Recast the listing below as a Markdown table with the columns "Row" and "Line," giving each line its own numbered row and leaving out blank lines. Leave the pictures out of the table.

[Records for processing]

---*---

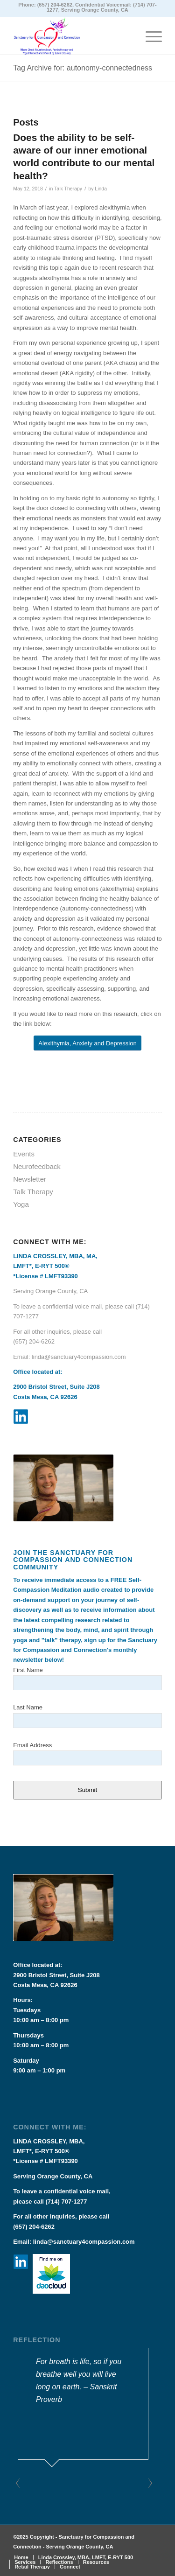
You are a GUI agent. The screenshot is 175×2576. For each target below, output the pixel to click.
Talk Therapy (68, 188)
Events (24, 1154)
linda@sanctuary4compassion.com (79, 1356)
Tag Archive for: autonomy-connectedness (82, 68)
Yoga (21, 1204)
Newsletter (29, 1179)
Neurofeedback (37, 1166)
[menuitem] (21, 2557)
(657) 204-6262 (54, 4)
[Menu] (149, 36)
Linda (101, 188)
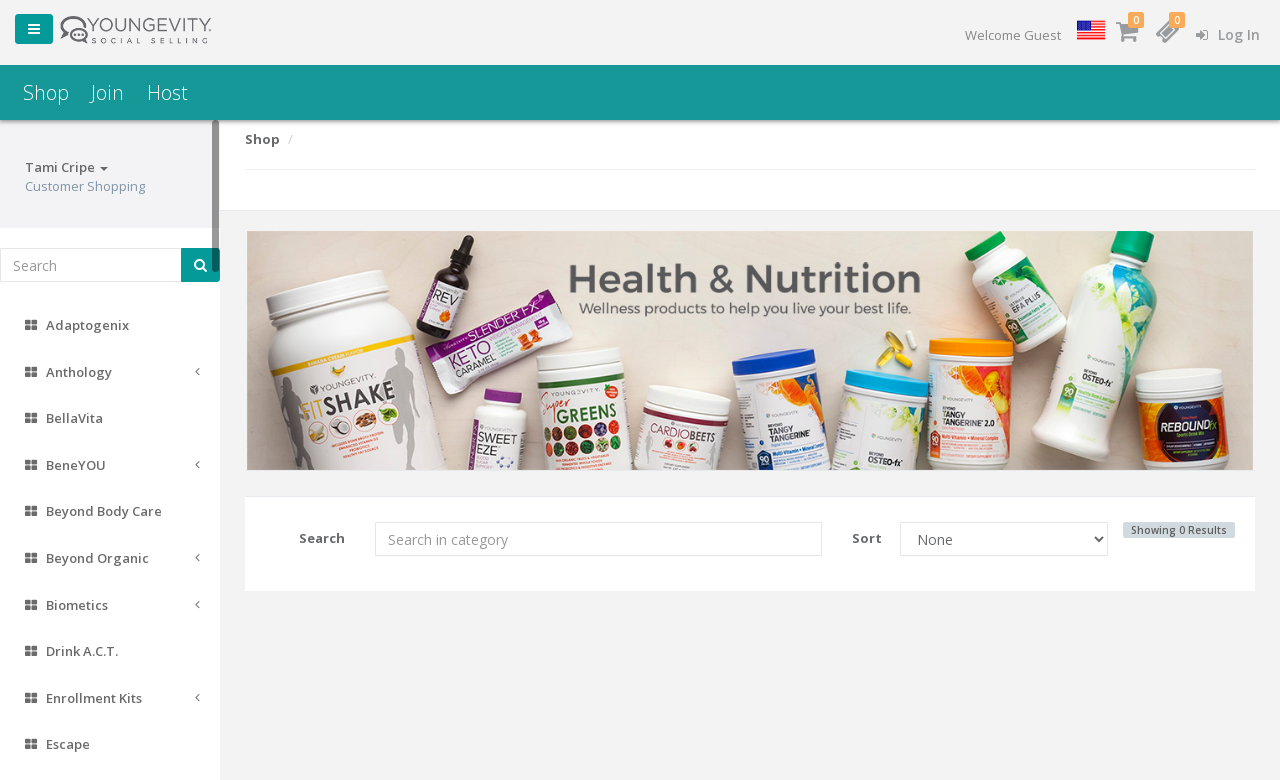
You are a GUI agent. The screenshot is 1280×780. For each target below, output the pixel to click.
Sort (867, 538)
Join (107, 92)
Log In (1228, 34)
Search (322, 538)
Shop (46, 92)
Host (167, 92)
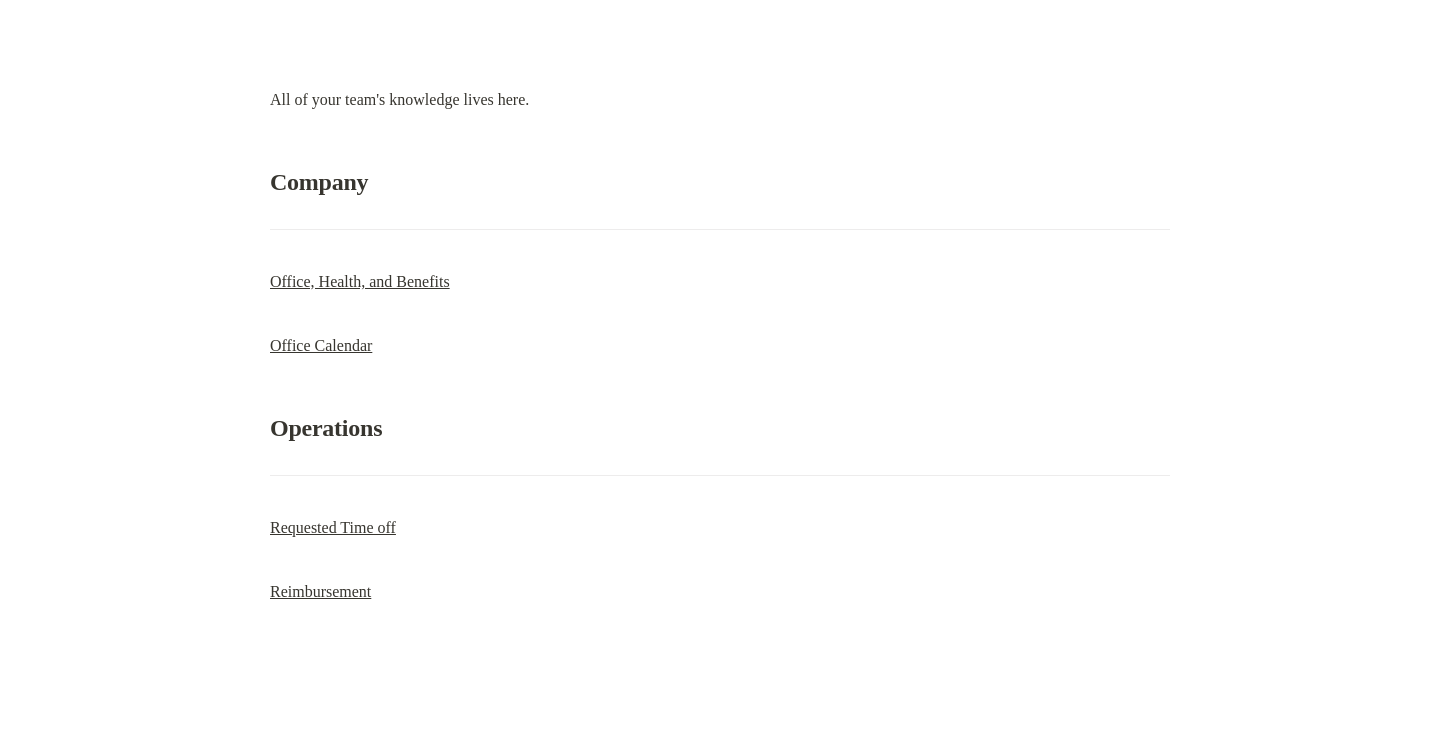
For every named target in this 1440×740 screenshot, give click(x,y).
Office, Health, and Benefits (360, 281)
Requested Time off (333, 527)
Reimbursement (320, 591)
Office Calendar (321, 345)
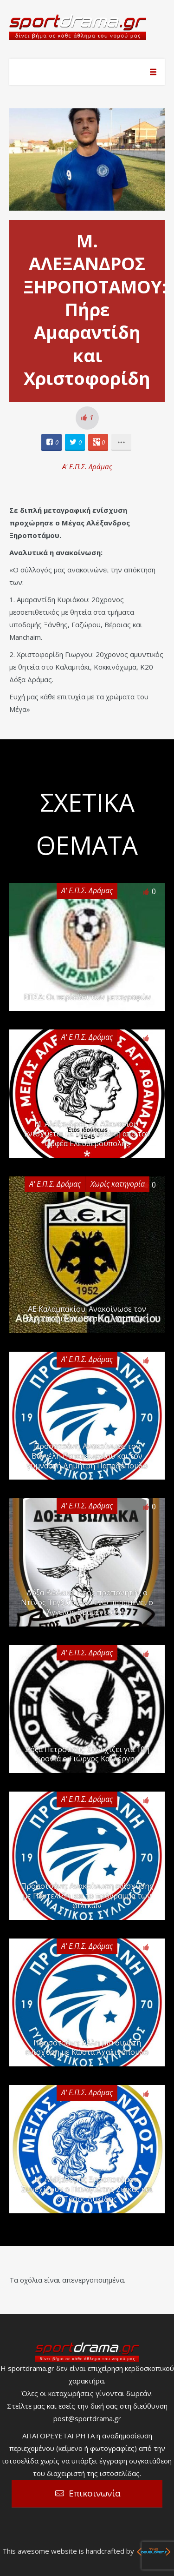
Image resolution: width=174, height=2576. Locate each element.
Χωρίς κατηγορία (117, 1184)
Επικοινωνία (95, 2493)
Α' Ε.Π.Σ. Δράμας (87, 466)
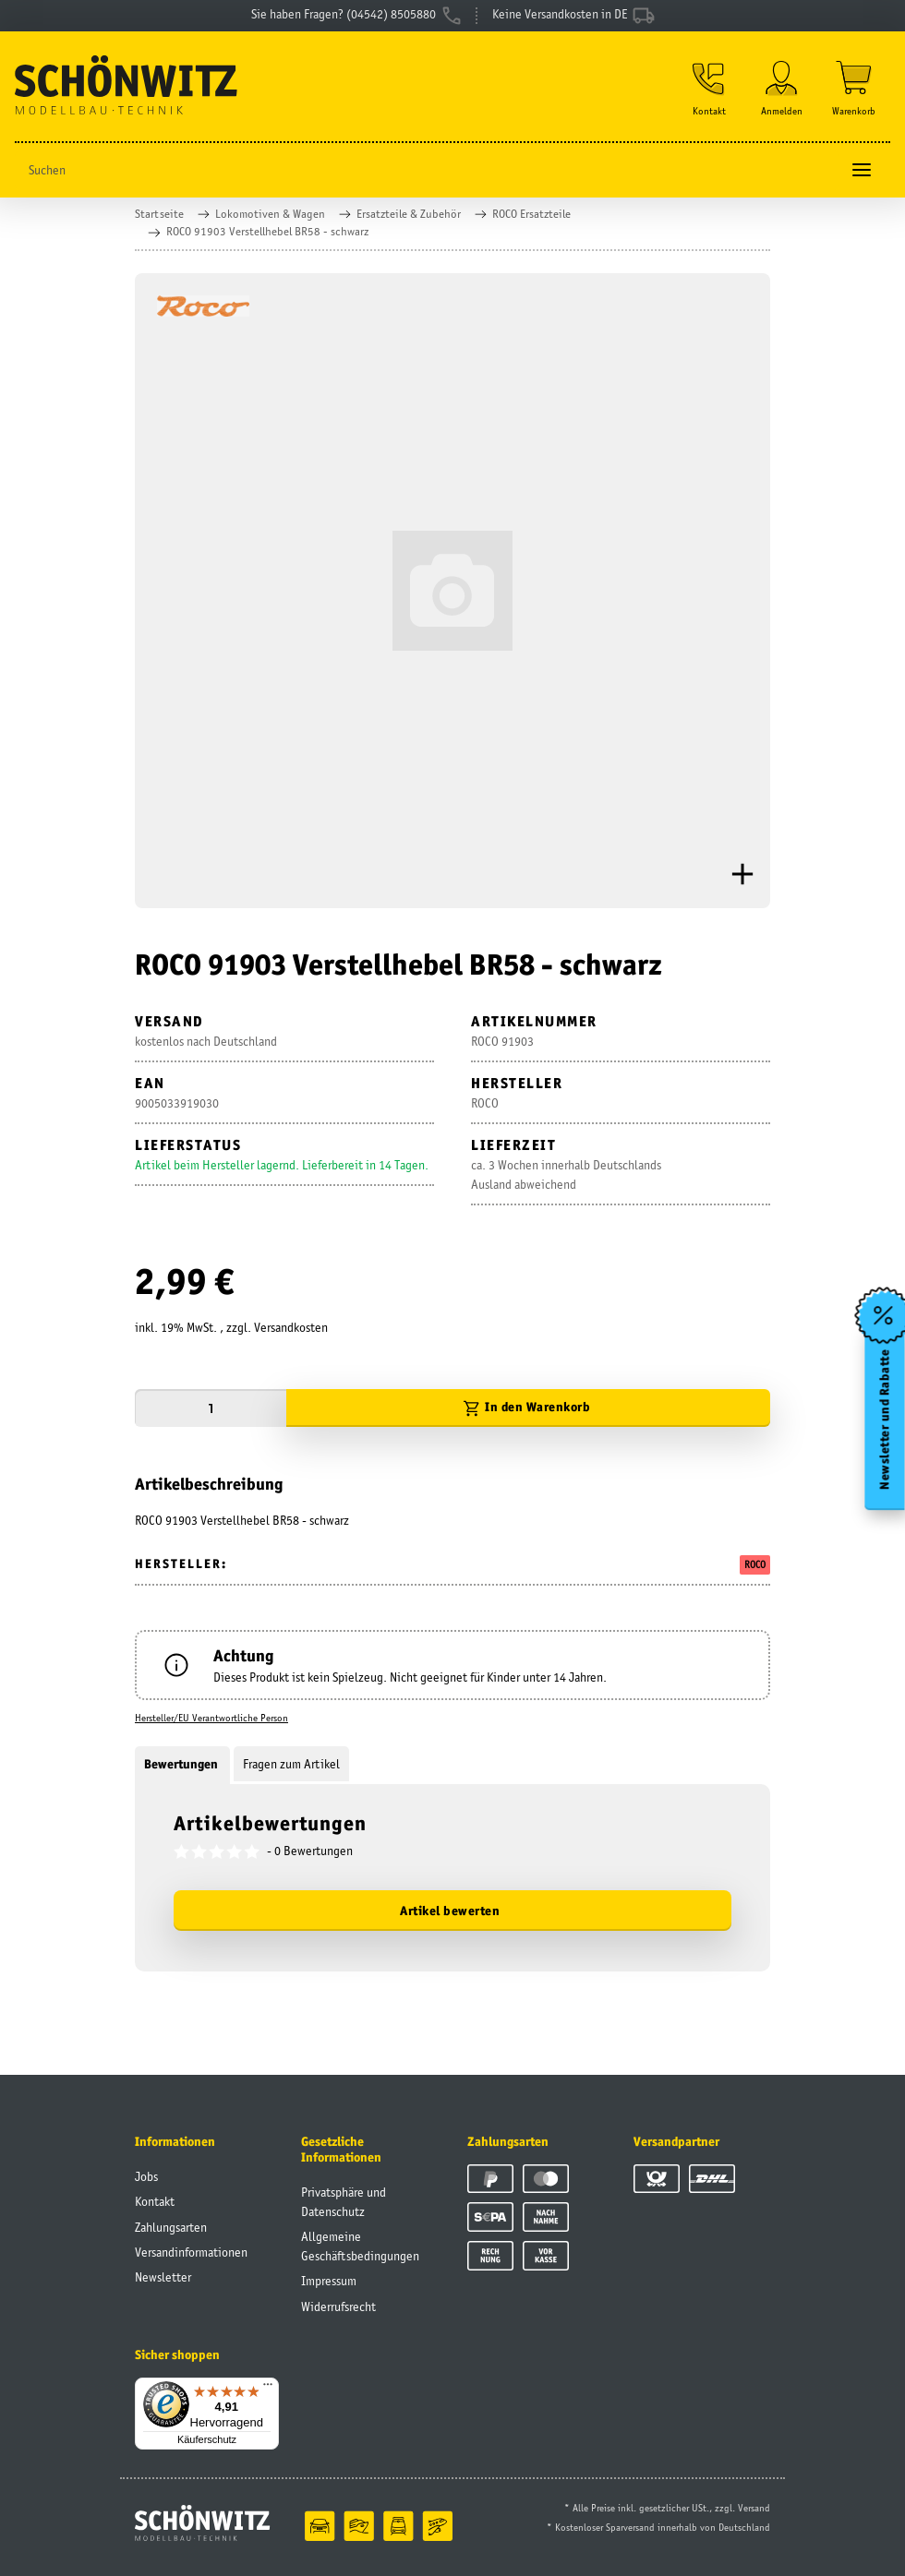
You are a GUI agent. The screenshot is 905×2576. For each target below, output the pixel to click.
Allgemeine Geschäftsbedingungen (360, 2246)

---*---

[Completed task]
| Row | Line |
|---|---|
| 1 | You are a GUI agent. The screenshot is 175×2576. For each target below, output the pixel to click. |
| 2 | Talk Therapy (68, 188) |
| 3 | Events (24, 1154) |
| 4 | linda@sanctuary4compassion.com (79, 1356) |
| 5 | Tag Archive for: autonomy-connectedness (82, 68) |
| 6 | Yoga (21, 1204) |
| 7 | Newsletter (29, 1179) |
| 8 | Neurofeedback (37, 1166) |
| 9 | [menuitem] (21, 2557) |
| 10 | (657) 204-6262 (54, 4) |
| 11 | [Menu] (149, 36) |
| 12 | Linda (101, 188) |
| 13 | You are a GUI agent. The screenshot is 1280×780. For each target below, output the pixel to click. |
| 14 | Sort (867, 538) |
| 15 | Join (107, 92) |
| 16 | Log In (1228, 34) |
| 17 | Search (322, 538) |
| 18 | Shop (46, 92) |
| 19 | Host (167, 92) |
| 20 | For every named target in this 1440×740 screenshot, give click(x,y). |
| 21 | Office, Health, and Benefits (360, 281) |
| 22 | Requested Time off (333, 527) |
| 23 | Reimbursement (320, 591) |
| 24 | Office Calendar (321, 345) |
| 25 | Image resolution: width=174, height=2576. Locate each element. |
| 26 | Χωρίς κατηγορία (117, 1184) |
| 27 | Επικοινωνία (95, 2493) |
| 28 | Α' Ε.Π.Σ. Δράμας (87, 466) |
| 29 | You are a GUI agent. The screenshot is 905×2576. For each target below, output the pixel to click. |
| 30 | Allgemeine Geschäftsbedingungen (360, 2246) |